Brian, what do you make up of these results, and do you think Valneva and Dynavax could achieve significant commercial success with this vaccine, which is late to the party?

Brian Orelli: We talked about this vaccine, I think, a few weeks ago when the UK government pulled out of a supply agreement with Valneva. The Phase III data that was just released looked pretty good.

The study was comparing VLA2001 which is an inactivated virus to AstraZeneca's (AZN -1.41%) vaccine. VLA2001 produced higher antibody levels than AstraZeneca's vaccine, and the tolerability was better, at least in patients that were 30 years and older. Cases of COVID were similar between the two vaccines.

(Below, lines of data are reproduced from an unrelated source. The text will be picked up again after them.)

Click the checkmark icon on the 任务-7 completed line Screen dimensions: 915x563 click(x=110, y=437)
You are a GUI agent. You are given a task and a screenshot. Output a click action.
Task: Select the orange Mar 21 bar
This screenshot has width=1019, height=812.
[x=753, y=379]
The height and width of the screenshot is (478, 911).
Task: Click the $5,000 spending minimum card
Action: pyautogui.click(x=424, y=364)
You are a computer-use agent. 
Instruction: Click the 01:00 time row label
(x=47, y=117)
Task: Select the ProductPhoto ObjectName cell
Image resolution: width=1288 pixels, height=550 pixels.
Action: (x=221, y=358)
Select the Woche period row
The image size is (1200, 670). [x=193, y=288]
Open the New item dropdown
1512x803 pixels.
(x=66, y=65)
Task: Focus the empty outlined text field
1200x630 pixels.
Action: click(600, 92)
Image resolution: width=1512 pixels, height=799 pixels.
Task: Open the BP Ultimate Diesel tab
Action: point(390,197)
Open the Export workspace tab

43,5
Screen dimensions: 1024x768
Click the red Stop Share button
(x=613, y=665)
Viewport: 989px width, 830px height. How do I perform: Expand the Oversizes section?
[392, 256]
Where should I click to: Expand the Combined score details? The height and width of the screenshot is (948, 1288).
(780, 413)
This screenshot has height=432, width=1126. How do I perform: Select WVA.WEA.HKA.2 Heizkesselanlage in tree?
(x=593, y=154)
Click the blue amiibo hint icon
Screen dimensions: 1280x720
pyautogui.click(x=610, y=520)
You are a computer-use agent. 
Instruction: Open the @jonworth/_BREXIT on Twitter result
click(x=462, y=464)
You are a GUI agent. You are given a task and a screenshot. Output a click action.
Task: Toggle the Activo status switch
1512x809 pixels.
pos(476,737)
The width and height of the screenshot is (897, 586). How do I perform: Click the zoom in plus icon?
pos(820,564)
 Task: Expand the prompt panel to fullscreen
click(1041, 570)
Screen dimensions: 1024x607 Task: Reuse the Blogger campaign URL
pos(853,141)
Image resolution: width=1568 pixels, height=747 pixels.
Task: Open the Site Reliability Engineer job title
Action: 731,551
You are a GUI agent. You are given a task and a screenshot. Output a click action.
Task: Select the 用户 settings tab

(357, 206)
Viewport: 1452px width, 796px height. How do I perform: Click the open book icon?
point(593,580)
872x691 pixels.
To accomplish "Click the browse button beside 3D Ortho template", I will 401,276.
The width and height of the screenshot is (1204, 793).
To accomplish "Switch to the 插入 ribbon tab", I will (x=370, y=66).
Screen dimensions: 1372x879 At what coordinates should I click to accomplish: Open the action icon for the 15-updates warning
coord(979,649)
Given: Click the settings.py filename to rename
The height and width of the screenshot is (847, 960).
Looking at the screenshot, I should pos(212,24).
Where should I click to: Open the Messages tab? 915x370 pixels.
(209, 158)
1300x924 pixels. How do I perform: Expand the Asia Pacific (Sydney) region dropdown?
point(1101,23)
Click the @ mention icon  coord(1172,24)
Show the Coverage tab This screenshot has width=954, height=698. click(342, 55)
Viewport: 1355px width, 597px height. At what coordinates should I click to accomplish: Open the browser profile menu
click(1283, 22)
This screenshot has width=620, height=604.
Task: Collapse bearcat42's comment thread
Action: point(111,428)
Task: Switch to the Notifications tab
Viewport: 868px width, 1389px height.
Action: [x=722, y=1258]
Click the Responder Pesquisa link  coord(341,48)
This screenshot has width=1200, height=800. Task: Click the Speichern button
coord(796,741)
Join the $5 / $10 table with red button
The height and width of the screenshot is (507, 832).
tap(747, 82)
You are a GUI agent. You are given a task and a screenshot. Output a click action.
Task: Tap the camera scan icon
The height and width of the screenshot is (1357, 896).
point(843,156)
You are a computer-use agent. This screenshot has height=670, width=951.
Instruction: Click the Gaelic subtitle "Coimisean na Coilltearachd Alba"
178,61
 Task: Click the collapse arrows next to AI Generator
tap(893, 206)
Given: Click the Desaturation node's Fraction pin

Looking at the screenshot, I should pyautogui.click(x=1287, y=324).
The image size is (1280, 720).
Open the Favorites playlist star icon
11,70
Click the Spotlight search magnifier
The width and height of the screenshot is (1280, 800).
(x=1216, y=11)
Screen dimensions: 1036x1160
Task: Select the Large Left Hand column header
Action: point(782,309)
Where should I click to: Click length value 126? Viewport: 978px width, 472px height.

There were no severe disease in either group. That basically says that it's non-inferior on the ability to prevent COVID. Non-inferiority to an already approved drug is pretty standard for infectious diseases. If you have a new antibiotic, you can't compare it to placebo because you can not give patients antibiotic to deal with their infection. You've got to give them control, so you give them the current standard of care, and then you compare your drug to the current standard of care. If it works better, then that's great, and if it works the same well, the FDA's OK with approving it.

Are we at the point during the pandemic where regulators are OK with non-inferiority to a current standard of care? Maybe it seems reasonable to me, but I'm obviously not a regulator. We'll have to wait and see what the regulators think, but I think AstraZeneca should produce solid data, and so I think that comparing it to AstraZeneca's data seems reasonable to me.

The fact that it's producing better antibodies or higher levels of antibodies seems like a good thing and the fact that it's just as good for COVID cases seems reasonable. I think there's definitely a market, especially in the developing world. But as we've talked about previously, that's going to come with lower margins.

We'll have to wait and see how much Valneva can make off of this vaccine. In terms of Dynavax, Dynavax actually just sells the adjuvant to Valneva, so I think it'll make money no matter what the margins are that Valneva is making, although maybe if Valneva is not making as much, they try to squeeze Dynavax a little bit to try to get a lower price on the adjuvants and maybe that hurts Dynavax slightly.